→ **AUFGABE**
Warum ist laut dem Seitenauszug die Rekonstruktion von Rezeptionszusammenhängen wie dem zwischen Kant und Buffon lehrreich, unabhängig davon, ob und wie die rezipierenden Autor:innen ihre Spielräume genutzt haben?

→ **SEITENAUSZUG**
□ □ □
Es gilt freilich zu berücksichtigen, dass ich hier aus einem anderen Text zitiere, der auch einen anderen Status hat als die oben zitierte Race-Schrift. Die sog. „Physische Geographie“ besteht aus Nachschriften von Vorlesungen, die Kant über Jahrzehnte gehalten hat. Sie sollten den Zuhörern die Entwicklungen in der Naturforschung vermitteln. Weite Abschnitte sind nicht das Resultat Kants eigener Forschung, sondern Kant schöpft hier aus einer Fülle von zeitgenössischen Forschungsbeiträgen. Entsprechend erschließen sich die Inhalte dieser Texte auch nur im Bezug auf die jeweiligen Quellen, die aus einschlägigen Reiseberichten, bekannten Schriften von Naturforschern wie Linné, Maupertuis, Buffon, Cranz … Lexika der Mineralogie, der Geologie und dergleichen kompiliert wurden.

Die hier zitierte Stelle ist etwa ein fast wörtliches Zitat aus Buffons „Allgemeiner Historie der Natur“:  


„Die Natur hat in ihrer größten Vollkommenheit weiße Menschen gebildet, und die auf das höchste veränderte Natur bildet sie gleichfalls weiß.“ aus: Georges-Louis Leclerc de Buffon: „Allgemeine Historie der Natur (…). Zweyter Teil. Hamburg und Leipzig: 1752, S. 300.

Kant hätte Buffon freilich auch nicht zitieren können und seine Gedanken nicht übernehmen müssen …; Doch die Rekonstruktion solcher Rezeptionszusammenhänge ist ganz unabhängig davon, ob und wie die Spielräume von den rezipierenden Autor:innen jeweils genutzt wurden, lehrreich: Sie kann uns nämlich die Übergänge aufzeigen, die von einem sachlichen Anliegen innerhalb einer Fachdiskussion zu einer ideologischen Position führen. Dann wird klar, an welchen Stellen genau, auf Grund welcher Begriffe der kritische Blick verloren oder die Blindheit gegenüber ungeprüften Voraussetzungen und problematischen Implikationen eingetreten ist.

In diesem Fall ist in der Rekonstruktion zu berücksichtigen, dass die Erklärung für die Verschiedenheit der Menschen auch schon innerhalb von Kants eigener kritischer Analyse keine Angelegenheit der Naturforschung im Sinne einer „Naturbeschreibung“ darstellt, sondern eine Aufgabe und Leistung der sog. „Naturgeschichte“ ist.
□ □ □
→ **BEREITGESTELLTE ZEILEN**
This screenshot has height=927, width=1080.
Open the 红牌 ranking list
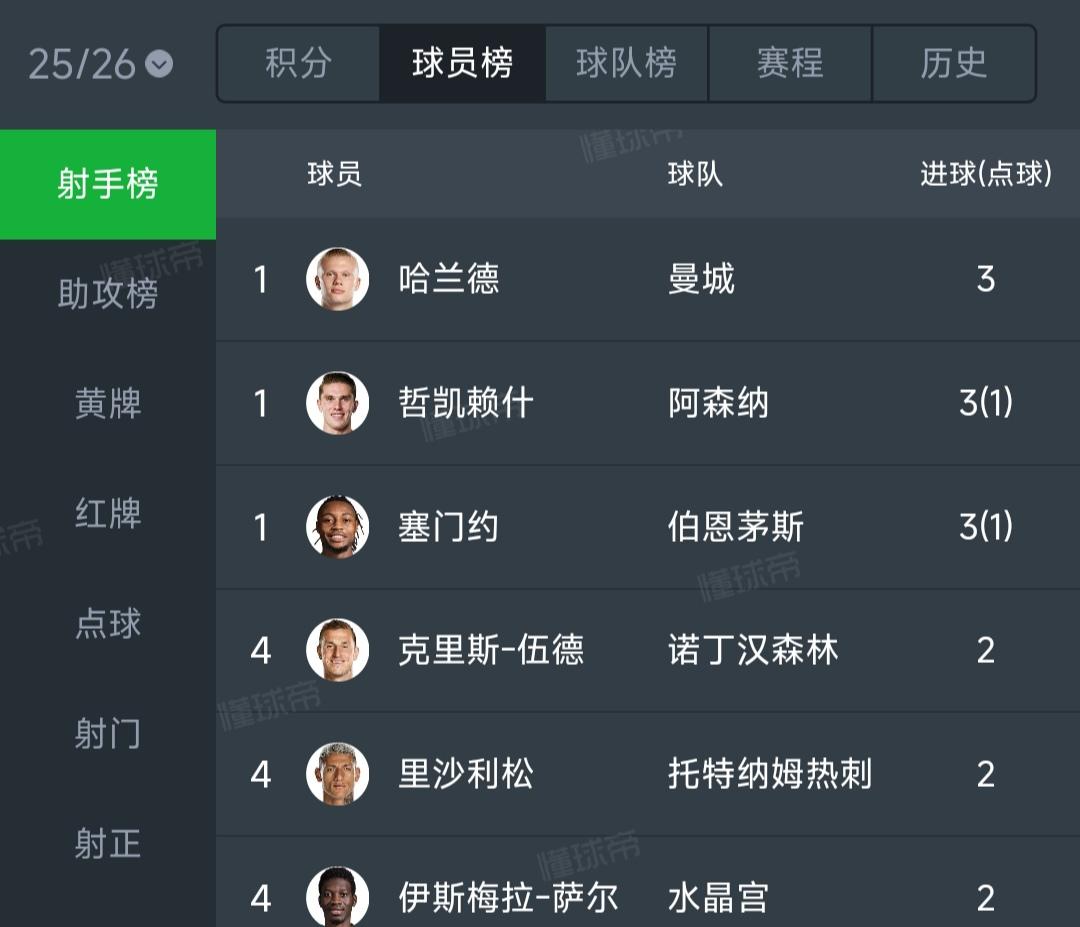point(107,514)
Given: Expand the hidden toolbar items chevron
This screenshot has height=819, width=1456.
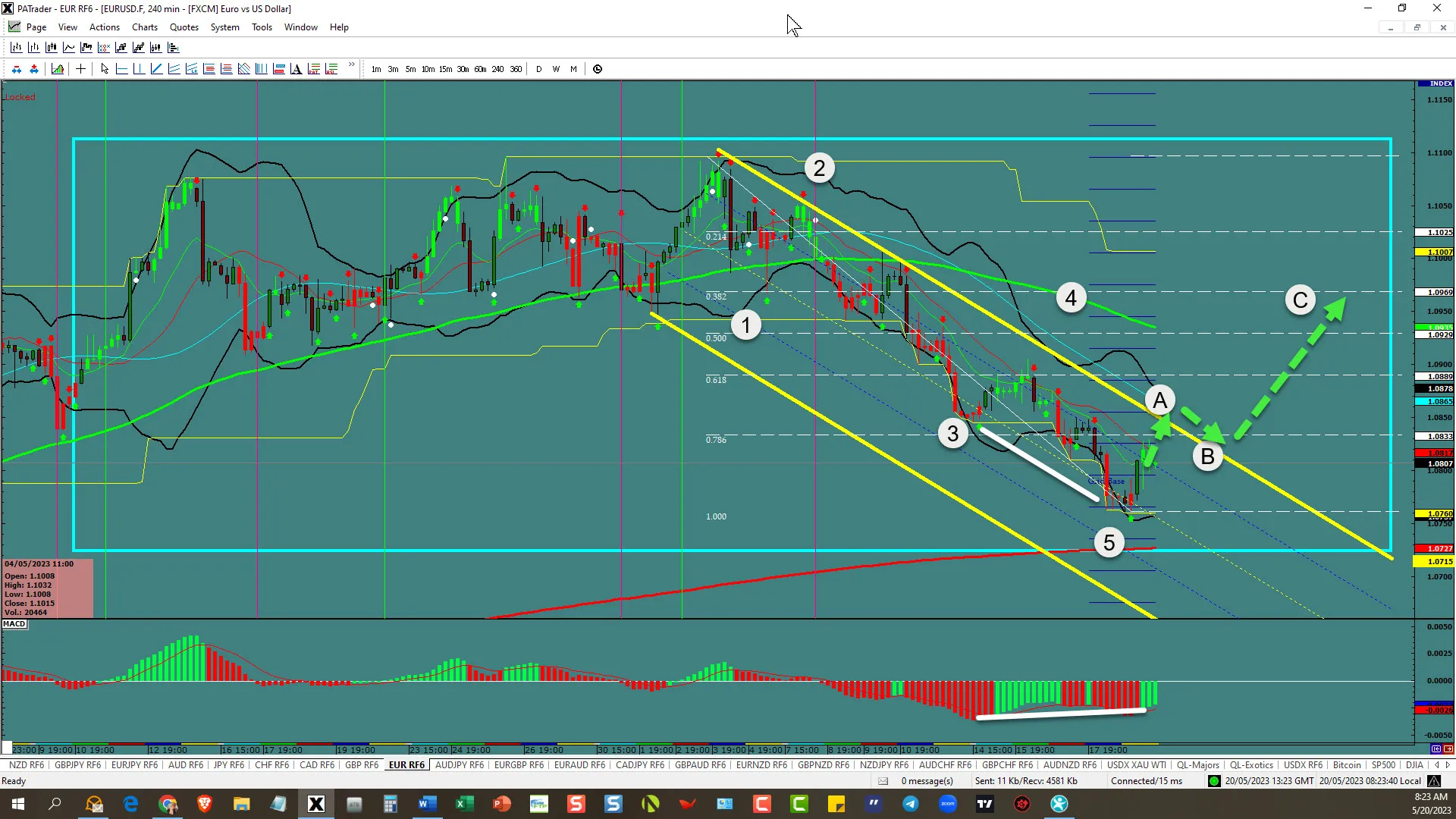Looking at the screenshot, I should [352, 65].
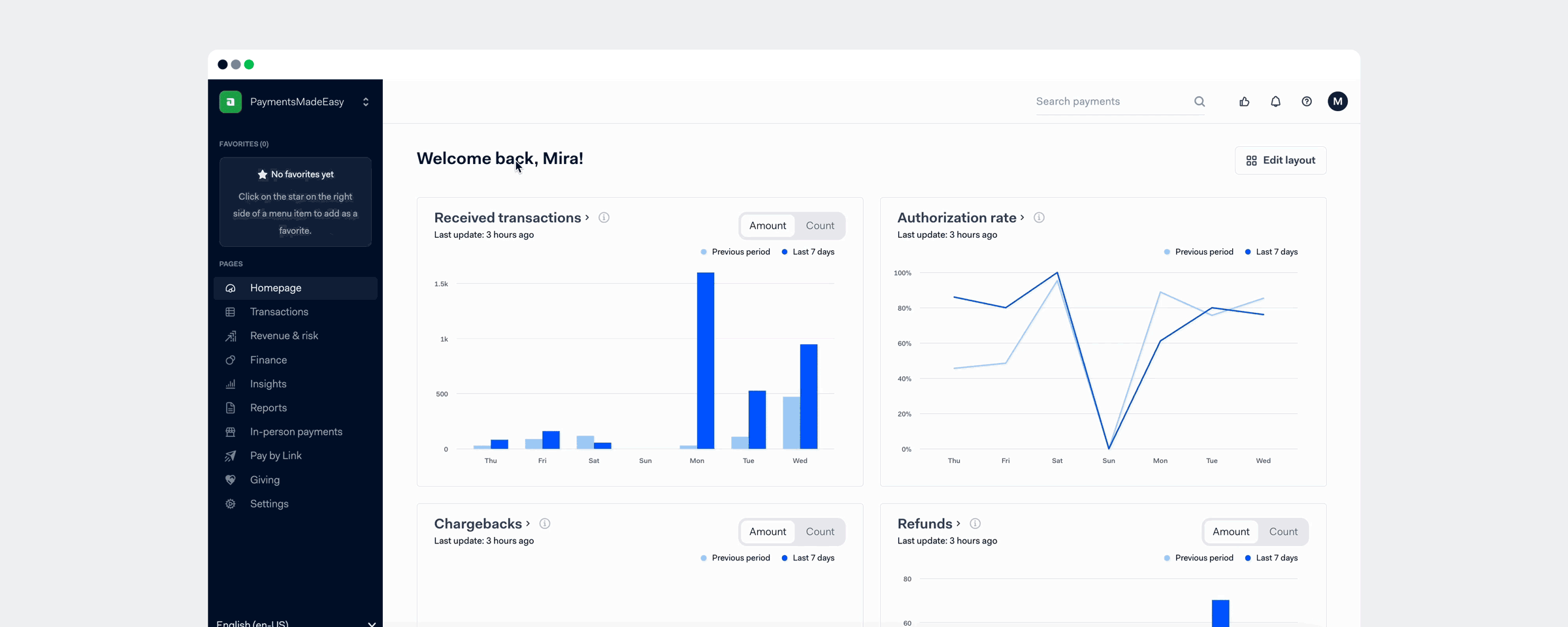The height and width of the screenshot is (627, 1568).
Task: Expand the Chargebacks title chevron
Action: coord(528,524)
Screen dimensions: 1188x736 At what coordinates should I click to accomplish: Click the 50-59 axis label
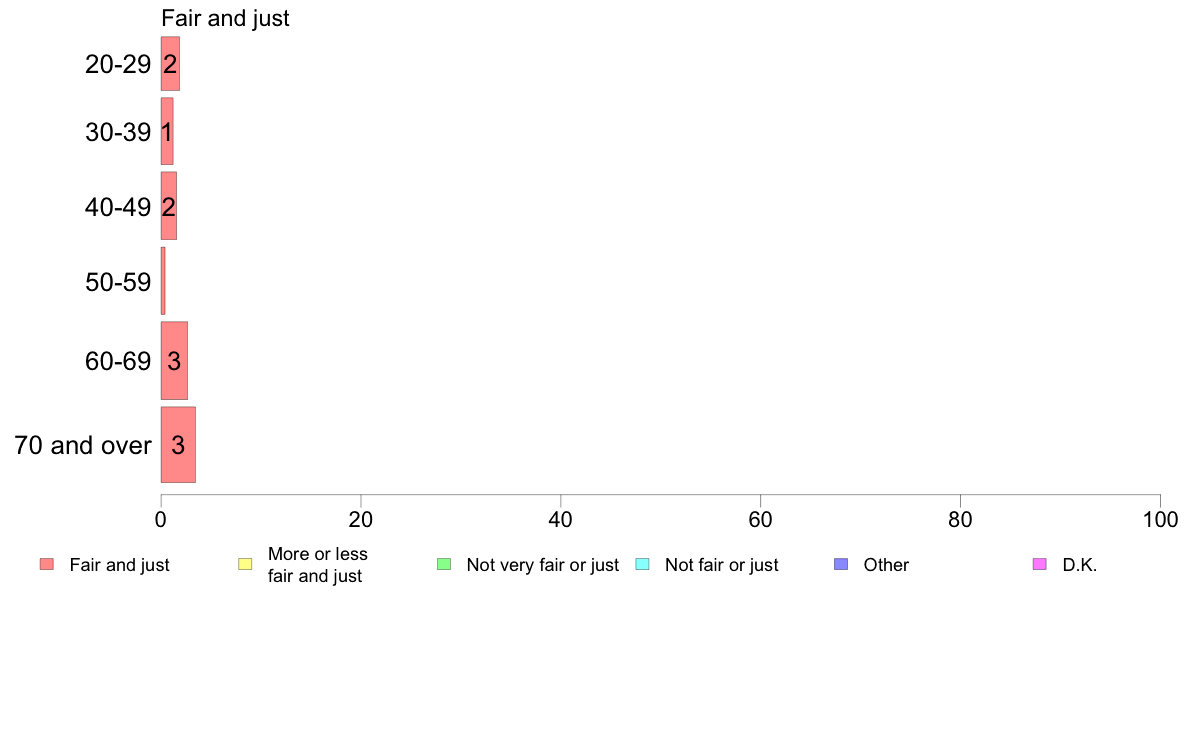click(x=118, y=282)
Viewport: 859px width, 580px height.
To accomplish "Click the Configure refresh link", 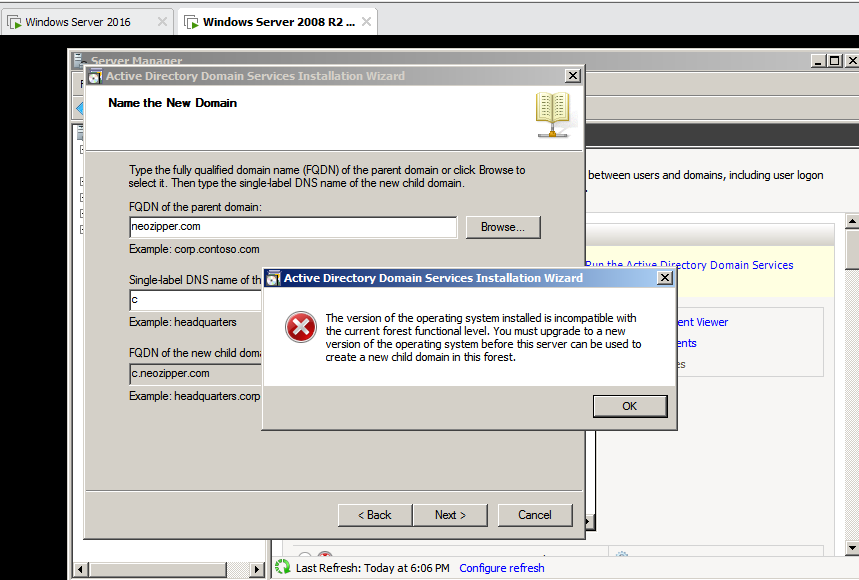I will 501,567.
□ □ □
→ **VOLLSTÄNDIGE ANTWORT**
Sie kann die Übergänge aufzeigen, die von einem sachlichen Anliegen innerhalb einer Fachdiskussion zu einer ideologischen Position führen. Dadurch wird klar, an welchen Stellen genau und aufgrund welcher Begriffe der kritische Blick verloren ging oder die Blindheit gegenüber ungeprüften Voraussetzungen und problematischen Implikationen eintrat.